* [What is being asked] For each statement below, say yes or no to whether it agrees with the page on custom HTML DTDs, and quote the words from the page that settle it. 1. Removing comments from the DTD changes the results of validation. 2. To stop using the button element, you must delete its !ELEMENT and !ATTLIST declarations. 3. The writer serves the DTD as text/plain.

* [Excerpt]

----

This document explains how to create a “customized” Document Type Definition (DTD) for a dialect of HTML. The purpose is to make it possible to use a markup validator for your HTML documents even if you intentionally deviate from official HTML specifications. This will help you find typos and other errors in documents. For information (and my views) on validation in general, see the document “HTML validation” is a good tool, but just a tool.
This document discusses “classic” versions of HTML, which are based on SGML. For XHTML, which is XML based, the structure of DTDs is somewhat different.
<!DOCTYPE
HTML SYSTEM "dtdurl">
<!DOCTYPE
HTML SYSTEM "http://jkorpela.fi/html/tagsoup.dtd">
For a more detailed introduction, with examples, please refer to Using a Custom DTD by the WDG.
In principle, a DTD is SGML code and its Internet media
type would best be declared as text/sgml
.
In practice, this confuses some browsers like Internet Explorer
when someone tries to open a DTD directly in a browser, so
text/plain
might be a better
choice. And that’s a choice I’ve made.
You can start from HTML 4.01 Strict DTD with comments removed, or maybe HTML 4.01 Transitional DTD with comments removed. Removing the comments makes editing easier. Comments can be useful when reading a DTD, but they have no impact on validation. At the simplest, you might remove something because you have decided, or you have been told to, not to use some HTML 4.01 Strict features. You might decide that HTML 4.01 Strict is not strict enough for you, or you might want to avoid some of its constructs on a particular page or site. Using a restricted DTD for checking that such principles are obeyed is particularly useful when working with old large documents that may contain all kinds of markup.
For example, if you decide not
to use the button
element, it is sufficient to remove
its name and the preceding vertical bar “|”
from the following declaration in the DTD:
<!ENTITY % formctrl "INPUT | SELECT | TEXTAREA | LABEL | BUTTON">
It is not necessary to remove the declaration of the button
element (its !ELEMENT
and !ATTLIST
declaration),
though they can, of course, be removed too. The point is that by
removing the only reference to the element in other elements’
declarations you make it impossible to use the element validly.
Similarly, to disallow an attribute on an element, simply remove
the corresponding line from the !ATTLIST
declaration
for the element.

----

* [Recorded data]
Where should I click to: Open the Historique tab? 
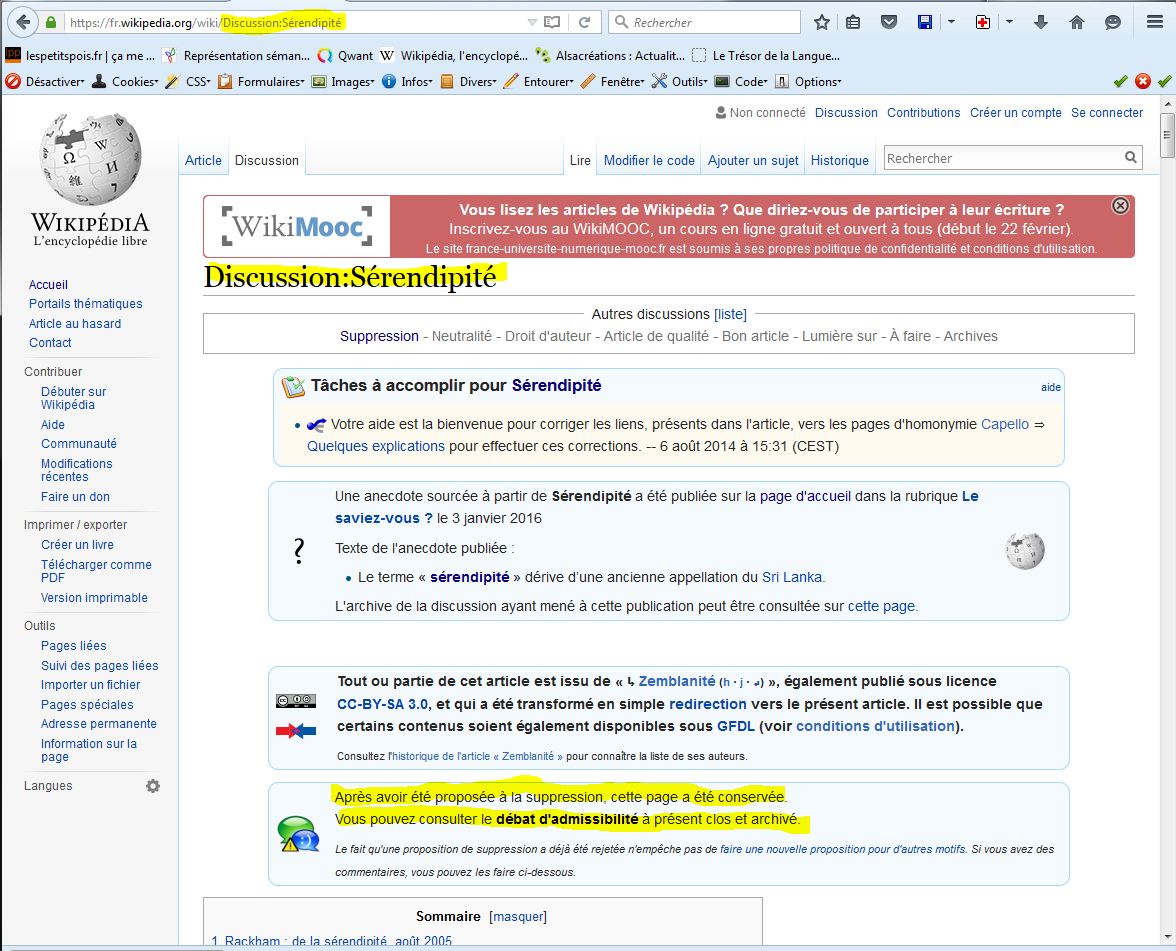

----

* [Task solution]
1. No: "Comments can be useful when reading a DTD, but they have no impact on validation."
2. No: "It is not necessary to remove the declaration of the button element"
3. Yes: "text/plain might be a better choice. And that’s a choice I’ve made."